How is BNPL different from using a credit card?
Though a BNPL purchase uses credit to make a purchase, it’s not the same as using a credit card. Your credit card allows you to carry a balance indefinitely - you’ll get charged interest fees for doing so, but there’s no set date that you’re expected to finish paying everything off. With a BNPL, you aren’t subject to the same interest charges as you would be with your card, but there is a clear date upon which you’ll need to have paid off the entire balance of your purchase.
Another key difference is that when you spend on a credit card, you’re building your credit history and displaying your ability to manage credit. With BNPL, your purchases may not help to build your credit history. However, if you do fail to make payments according to your plan, you will be dinged with consequences that may negatively affect your credit score.
Finally, most credit cards have generous rewards programs that allow card holders to collect points that can be redeemed for just about anything. These programs can be of immense value to a consumer if used wisely. However, BNPL won’t necessarily offer you the same opportunity to benefit from your purchases beyond their face value depending on how you’re making your payments.
What should you consider before making a BNPL purchase?
If you’re interested in starting to use BNPL as a tool, it’s important to think about the pros and cons before you get too deeply involved.
On the pros side, because a BNPL purchase will allow you to defer payments over time, it may allow you to purchase something you want but would otherwise be unable to afford. They also allow consumers to make purchases leveraging credit but without being on the hook for double-digit interest fees, like you would be with a credit card. BNPL purchases are also accessible to people who have low or no credit as they don’t often involve a hard credit check.
Still, despite the pros column, there are some real risks involved in using BNPL services. Most importantly, there will be consequences for you if you miss a payment or fall behind on your plan. These will range between service providers, but might include late fees, the introduction of an interest rate on your plan or a report to credit bureaus that you’ve fallen behind on payments. This could negatively impact your credit score, making it harder for you to get approved for loans or rentals in the future.
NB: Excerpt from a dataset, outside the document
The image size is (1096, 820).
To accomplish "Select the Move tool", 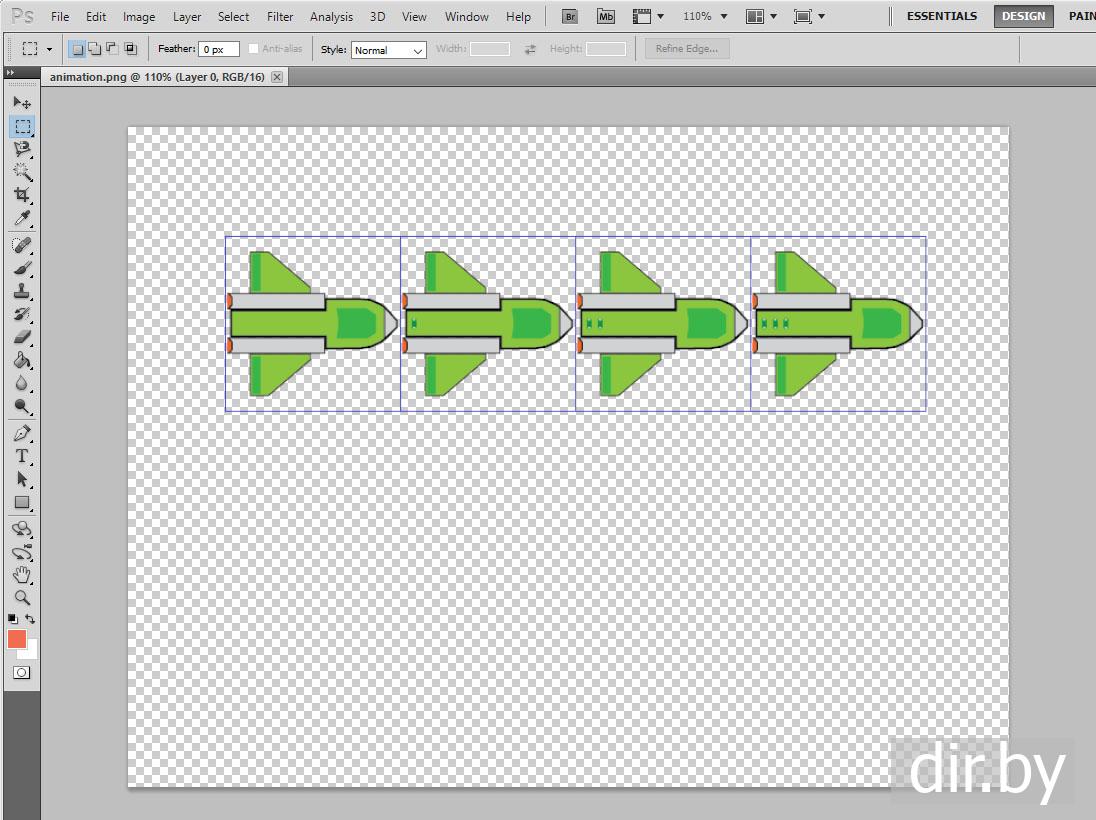I will click(22, 103).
Another key factor to consider is that BNPL is increasingly used to finance small purchases. For consumers who aren’t careful, small purchases can add up into one big mountain of debt. According to research by C+N, the average consumer with outstanding “buy now, pay later” debt owes $883 and makes payments toward four purchases. Many financial experts are particularly concerned about BNPL and younger consumers, as they don’t often have a high level of financial literacy and may be influenced to overspend when they use the service.
Beyond that, a BNPL purchase may be harder for you to return. You should eventually get your money back, but you’ll likely need to continue making payments on the plan until you can provide proof that your return has been processed and verified by the retailer.
Final thoughts on BNPL
Buy now, pay later can be a useful tool in a consumer’s financial routine, but is one that should be used with caution. If you’re interested in starting to use BNPL to make purchases, be sure you understand what you’re committing to before you agree to any payment plan terms. BNPL can help you buy items that otherwise might seem unattainable, but ultimately, it’s important to ask yourself if the purchase is truly worthwhile or if it’s something you’d be better off saving up for.